Source records
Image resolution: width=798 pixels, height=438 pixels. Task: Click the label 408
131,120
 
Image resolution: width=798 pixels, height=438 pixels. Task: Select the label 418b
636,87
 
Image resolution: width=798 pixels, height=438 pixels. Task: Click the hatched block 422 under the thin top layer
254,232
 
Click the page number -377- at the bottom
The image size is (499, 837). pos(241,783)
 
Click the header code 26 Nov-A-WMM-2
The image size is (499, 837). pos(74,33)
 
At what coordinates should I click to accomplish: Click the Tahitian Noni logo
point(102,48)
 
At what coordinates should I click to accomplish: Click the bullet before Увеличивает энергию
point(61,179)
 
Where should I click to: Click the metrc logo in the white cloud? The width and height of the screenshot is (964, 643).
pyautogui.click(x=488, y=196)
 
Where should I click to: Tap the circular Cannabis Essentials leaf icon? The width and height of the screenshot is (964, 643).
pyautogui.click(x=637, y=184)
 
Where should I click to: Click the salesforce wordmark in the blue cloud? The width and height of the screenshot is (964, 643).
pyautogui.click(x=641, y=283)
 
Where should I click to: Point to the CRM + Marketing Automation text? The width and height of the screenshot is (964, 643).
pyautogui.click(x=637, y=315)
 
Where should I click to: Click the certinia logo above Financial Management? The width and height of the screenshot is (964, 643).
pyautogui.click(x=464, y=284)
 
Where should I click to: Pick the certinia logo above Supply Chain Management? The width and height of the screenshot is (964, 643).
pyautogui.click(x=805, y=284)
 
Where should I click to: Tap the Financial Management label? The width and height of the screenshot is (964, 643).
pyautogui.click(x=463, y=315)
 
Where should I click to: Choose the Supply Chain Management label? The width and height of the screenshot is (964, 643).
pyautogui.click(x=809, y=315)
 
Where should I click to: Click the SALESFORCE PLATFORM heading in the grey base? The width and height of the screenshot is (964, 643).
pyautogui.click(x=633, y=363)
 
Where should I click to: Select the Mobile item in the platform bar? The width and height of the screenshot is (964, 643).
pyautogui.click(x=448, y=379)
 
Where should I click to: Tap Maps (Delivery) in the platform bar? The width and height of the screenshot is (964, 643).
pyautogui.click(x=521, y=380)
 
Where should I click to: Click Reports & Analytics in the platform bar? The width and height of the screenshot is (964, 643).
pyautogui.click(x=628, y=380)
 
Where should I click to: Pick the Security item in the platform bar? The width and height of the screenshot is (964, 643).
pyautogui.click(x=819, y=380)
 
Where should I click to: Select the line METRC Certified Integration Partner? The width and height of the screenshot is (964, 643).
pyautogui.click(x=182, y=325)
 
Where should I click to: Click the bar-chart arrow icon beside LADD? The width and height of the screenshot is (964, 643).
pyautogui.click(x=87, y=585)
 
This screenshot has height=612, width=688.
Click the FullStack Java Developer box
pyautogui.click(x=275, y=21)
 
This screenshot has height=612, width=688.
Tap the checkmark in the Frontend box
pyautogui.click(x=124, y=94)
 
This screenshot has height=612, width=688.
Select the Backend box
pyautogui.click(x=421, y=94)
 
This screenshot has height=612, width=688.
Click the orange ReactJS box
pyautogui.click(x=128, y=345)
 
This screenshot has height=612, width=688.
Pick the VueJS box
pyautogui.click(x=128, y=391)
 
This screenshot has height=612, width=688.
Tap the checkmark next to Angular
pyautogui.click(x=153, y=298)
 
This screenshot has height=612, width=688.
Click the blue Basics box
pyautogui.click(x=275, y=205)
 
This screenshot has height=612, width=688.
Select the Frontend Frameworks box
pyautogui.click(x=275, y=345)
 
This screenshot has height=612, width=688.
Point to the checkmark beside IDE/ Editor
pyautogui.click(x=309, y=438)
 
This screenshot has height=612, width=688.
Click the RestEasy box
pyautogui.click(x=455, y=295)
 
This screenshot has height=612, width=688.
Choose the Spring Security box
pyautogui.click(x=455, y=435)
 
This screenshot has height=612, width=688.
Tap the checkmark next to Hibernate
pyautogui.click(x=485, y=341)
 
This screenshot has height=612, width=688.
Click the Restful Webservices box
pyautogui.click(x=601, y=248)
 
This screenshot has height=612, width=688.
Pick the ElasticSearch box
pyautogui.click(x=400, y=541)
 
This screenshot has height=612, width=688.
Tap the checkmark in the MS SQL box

_EXERCISE AIM_.
Transcribe each of the entries above word for word, keeping every line as it appears.

_OUTPUT_.
Image resolution: width=798 pixels, height=438 pixels. Task: Click the label 408
131,120
 
Image resolution: width=798 pixels, height=438 pixels. Task: Select the label 418b
636,87
 
Image resolution: width=798 pixels, height=438 pixels. Task: Click the hatched block 422 under the thin top layer
254,232
 
Click the page number -377- at the bottom
The image size is (499, 837). pos(241,783)
 
Click the header code 26 Nov-A-WMM-2
The image size is (499, 837). pos(74,33)
 
At what coordinates should I click to accomplish: Click the Tahitian Noni logo
point(102,48)
 
At what coordinates should I click to accomplish: Click the bullet before Увеличивает энергию
point(61,179)
 
Where should I click to: Click the metrc logo in the white cloud? The width and height of the screenshot is (964, 643).
pyautogui.click(x=488, y=196)
 
Where should I click to: Tap the circular Cannabis Essentials leaf icon? The width and height of the screenshot is (964, 643).
pyautogui.click(x=637, y=184)
 
Where should I click to: Click the salesforce wordmark in the blue cloud? The width and height of the screenshot is (964, 643).
pyautogui.click(x=641, y=283)
 
Where should I click to: Point to the CRM + Marketing Automation text? The width and height of the screenshot is (964, 643).
pyautogui.click(x=637, y=315)
 
Where should I click to: Click the certinia logo above Financial Management? The width and height of the screenshot is (964, 643).
pyautogui.click(x=464, y=284)
 
Where should I click to: Pick the certinia logo above Supply Chain Management? The width and height of the screenshot is (964, 643).
pyautogui.click(x=805, y=284)
 
Where should I click to: Tap the Financial Management label? The width and height of the screenshot is (964, 643).
pyautogui.click(x=463, y=315)
 
Where should I click to: Choose the Supply Chain Management label? The width and height of the screenshot is (964, 643).
pyautogui.click(x=809, y=315)
 
Where should I click to: Click the SALESFORCE PLATFORM heading in the grey base? The width and height of the screenshot is (964, 643).
pyautogui.click(x=633, y=363)
 
Where should I click to: Select the Mobile item in the platform bar? The width and height of the screenshot is (964, 643).
pyautogui.click(x=448, y=379)
 
Where should I click to: Tap Maps (Delivery) in the platform bar? The width and height of the screenshot is (964, 643).
pyautogui.click(x=521, y=380)
 
Where should I click to: Click Reports & Analytics in the platform bar? The width and height of the screenshot is (964, 643).
pyautogui.click(x=628, y=380)
 
Where should I click to: Pick the Security item in the platform bar? The width and height of the screenshot is (964, 643).
pyautogui.click(x=819, y=380)
 
Where should I click to: Select the line METRC Certified Integration Partner? The width and height of the screenshot is (964, 643).
pyautogui.click(x=182, y=325)
 
Where should I click to: Click the bar-chart arrow icon beside LADD? The width and height of the screenshot is (964, 643).
pyautogui.click(x=87, y=585)
 
This screenshot has height=612, width=688.
Click the FullStack Java Developer box
pyautogui.click(x=275, y=21)
 
This screenshot has height=612, width=688.
Tap the checkmark in the Frontend box
pyautogui.click(x=124, y=94)
 
This screenshot has height=612, width=688.
Select the Backend box
pyautogui.click(x=421, y=94)
 
This screenshot has height=612, width=688.
Click the orange ReactJS box
pyautogui.click(x=128, y=345)
 
This screenshot has height=612, width=688.
Pick the VueJS box
pyautogui.click(x=128, y=391)
 
This screenshot has height=612, width=688.
Tap the checkmark next to Angular
pyautogui.click(x=153, y=298)
 
This screenshot has height=612, width=688.
Click the blue Basics box
pyautogui.click(x=275, y=205)
 
This screenshot has height=612, width=688.
Select the Frontend Frameworks box
pyautogui.click(x=275, y=345)
 
This screenshot has height=612, width=688.
Point to the checkmark beside IDE/ Editor
pyautogui.click(x=309, y=438)
 
This screenshot has height=612, width=688.
Click the RestEasy box
pyautogui.click(x=455, y=295)
 
This screenshot has height=612, width=688.
Choose the Spring Security box
pyautogui.click(x=455, y=435)
 
This screenshot has height=612, width=688.
Tap the checkmark next to Hibernate
pyautogui.click(x=485, y=341)
 
This screenshot has height=612, width=688.
Click the Restful Webservices box
pyautogui.click(x=601, y=248)
 
This screenshot has height=612, width=688.
Pick the ElasticSearch box
pyautogui.click(x=400, y=541)
 
This screenshot has height=612, width=688.
Tap the checkmark in the MS SQL box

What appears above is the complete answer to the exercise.